START THE DATA
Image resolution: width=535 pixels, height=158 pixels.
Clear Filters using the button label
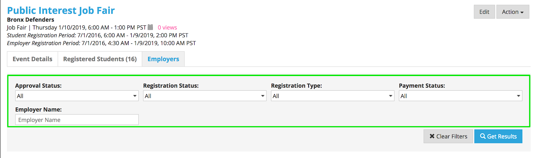coord(451,136)
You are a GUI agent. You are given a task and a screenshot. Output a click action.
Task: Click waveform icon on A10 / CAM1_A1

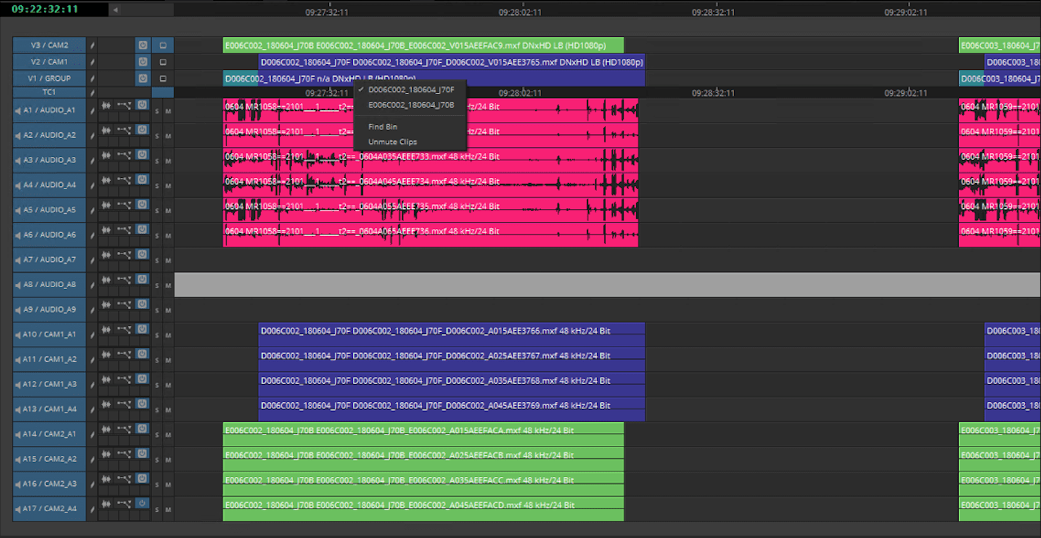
END THE DATA
* [TASK TO COMPLETE]: Exactly as written, copy the entries above without their pictures.

* [ANSWER BOX]:
Image resolution: width=535 pixels, height=158 pixels.
Clear Filters using the button label
coord(451,136)
You are a GUI agent. You are given a task and a screenshot. Output a click action.
Task: Click waveform icon on A10 / CAM1_A1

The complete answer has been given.